In a Sunday New York Times Magazine interview with Dr. Lifton on July 21, 1985 (before his book came out), he comments on Hannah Arendt's "concept of the banality of evil in her portrayal of Adolf Eichmann as a rather unremarkable bureaucrat". In the same interview, Dr. Lifton passes on inmates' descriptions of the infamous Nazi doctor, Josef Mengele, as a "gentle and cultured man ". The evil committed by each of these two Nazis is not what one would expect of persons matching their descriptions and that is what we need to learn today: that you can't say "it would never happen here", or "my neighbour would never turn me in".
If students today are to make informed judgments about the past, history must present them with as full a picture as possible and not gloss over inconvenient or emotionally moving facts. This is the point that one of Canada's better-known historians, Margaret MacMillan, makes in her recent book, The Uses and Abuses of History. For example, in their book, Sixty Million Frenchmen Can't Be Wrong, Jean-Benoit Nadeau and Julie Barlow talk about how Charles de Gaulle "...carefully cultivated the myth that all of France had supported the Resistance - morally, if not in their actions", but that after his death French historians revealed that "...many of the evil acts attributed to the occupying Germans were actually the doing of the French administration" and that there was "...no doubt anymore that France persecuted Jews on its own". The authors praise the French for not refusing to face their past and they note that "most of France's modern structures were created to avoid a repetition of history".
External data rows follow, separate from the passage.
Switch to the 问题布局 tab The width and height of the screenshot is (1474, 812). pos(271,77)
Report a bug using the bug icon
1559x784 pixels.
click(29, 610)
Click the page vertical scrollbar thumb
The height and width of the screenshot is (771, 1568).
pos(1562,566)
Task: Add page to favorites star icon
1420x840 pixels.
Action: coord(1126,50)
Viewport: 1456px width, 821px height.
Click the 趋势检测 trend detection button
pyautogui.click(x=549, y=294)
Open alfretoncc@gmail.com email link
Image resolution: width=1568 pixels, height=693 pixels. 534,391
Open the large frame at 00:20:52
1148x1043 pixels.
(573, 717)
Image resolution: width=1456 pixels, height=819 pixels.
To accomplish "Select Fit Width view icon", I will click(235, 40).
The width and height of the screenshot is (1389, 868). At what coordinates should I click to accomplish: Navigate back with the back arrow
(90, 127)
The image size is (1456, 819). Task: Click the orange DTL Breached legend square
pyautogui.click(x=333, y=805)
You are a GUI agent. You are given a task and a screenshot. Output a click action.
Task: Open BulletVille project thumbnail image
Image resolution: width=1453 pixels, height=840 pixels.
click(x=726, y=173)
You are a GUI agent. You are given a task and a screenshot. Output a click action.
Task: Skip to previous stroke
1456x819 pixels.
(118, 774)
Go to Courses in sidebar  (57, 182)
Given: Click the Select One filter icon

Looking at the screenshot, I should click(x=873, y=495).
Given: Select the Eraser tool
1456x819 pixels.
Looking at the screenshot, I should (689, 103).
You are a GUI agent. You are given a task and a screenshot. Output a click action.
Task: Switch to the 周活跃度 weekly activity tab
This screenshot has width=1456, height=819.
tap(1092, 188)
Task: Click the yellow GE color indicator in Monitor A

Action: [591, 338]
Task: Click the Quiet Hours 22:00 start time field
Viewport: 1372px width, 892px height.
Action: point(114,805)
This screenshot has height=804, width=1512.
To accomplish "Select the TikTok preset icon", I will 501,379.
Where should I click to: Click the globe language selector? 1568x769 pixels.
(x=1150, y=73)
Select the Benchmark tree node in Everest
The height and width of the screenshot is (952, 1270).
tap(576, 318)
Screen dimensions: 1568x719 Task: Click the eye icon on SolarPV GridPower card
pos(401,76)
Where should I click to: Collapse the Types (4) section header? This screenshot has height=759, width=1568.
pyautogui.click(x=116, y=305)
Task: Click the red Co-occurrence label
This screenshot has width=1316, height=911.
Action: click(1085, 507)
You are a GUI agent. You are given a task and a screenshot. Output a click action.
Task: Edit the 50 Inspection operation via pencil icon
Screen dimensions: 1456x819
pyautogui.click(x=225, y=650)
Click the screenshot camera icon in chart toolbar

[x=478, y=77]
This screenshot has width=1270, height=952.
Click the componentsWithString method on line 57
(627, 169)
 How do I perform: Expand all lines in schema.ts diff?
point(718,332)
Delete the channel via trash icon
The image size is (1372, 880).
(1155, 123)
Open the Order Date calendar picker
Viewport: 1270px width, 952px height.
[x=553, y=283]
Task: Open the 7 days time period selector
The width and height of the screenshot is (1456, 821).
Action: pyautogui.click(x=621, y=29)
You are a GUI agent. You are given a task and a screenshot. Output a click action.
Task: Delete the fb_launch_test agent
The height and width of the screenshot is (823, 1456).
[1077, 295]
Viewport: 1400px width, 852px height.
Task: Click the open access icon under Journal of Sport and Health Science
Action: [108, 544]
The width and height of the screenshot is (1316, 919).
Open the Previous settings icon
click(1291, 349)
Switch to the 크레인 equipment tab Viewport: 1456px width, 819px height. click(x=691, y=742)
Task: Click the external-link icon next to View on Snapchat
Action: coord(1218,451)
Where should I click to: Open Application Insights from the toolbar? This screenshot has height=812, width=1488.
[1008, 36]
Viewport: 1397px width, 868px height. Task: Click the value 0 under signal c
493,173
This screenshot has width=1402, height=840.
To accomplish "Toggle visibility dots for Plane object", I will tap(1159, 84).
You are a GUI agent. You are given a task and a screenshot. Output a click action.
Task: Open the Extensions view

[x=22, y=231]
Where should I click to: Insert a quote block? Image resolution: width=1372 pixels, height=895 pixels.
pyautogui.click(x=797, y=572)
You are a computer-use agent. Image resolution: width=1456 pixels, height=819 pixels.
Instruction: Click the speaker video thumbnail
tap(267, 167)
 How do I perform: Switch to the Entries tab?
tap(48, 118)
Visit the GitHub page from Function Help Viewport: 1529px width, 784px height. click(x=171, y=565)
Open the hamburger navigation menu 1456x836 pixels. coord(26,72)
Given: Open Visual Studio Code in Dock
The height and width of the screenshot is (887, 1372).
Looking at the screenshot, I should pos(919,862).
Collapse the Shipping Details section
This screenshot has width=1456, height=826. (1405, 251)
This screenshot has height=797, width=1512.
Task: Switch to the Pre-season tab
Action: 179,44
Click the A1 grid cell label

It might be harmful for an individual to see graphic film footage of the liberation of the death camps after the end of WW II and of the remains of the dead victims; emotional upset or bad dreams might result. On the other hand, one has to learn how evil happened before one can successfully try not to let it happen again.
References
Nadeau, J. & Barrow, J. (2003).Sixty Million Frenchmen Can't Be Wrong, Naperville: Sourcebooks.
Lifton, Robert Jay. (1986) The Nazi Doctors: Medical Killing and the Psychology of Genocide, New York: Basic Books
Lifton, R. (1985, July). Who Made This Man? Mengele. New York Times Magazine, 16-25.
MacMillan, M. (2008, April 12). An excerpt from: The Uses and Abuses of History. National Post, pp. A22.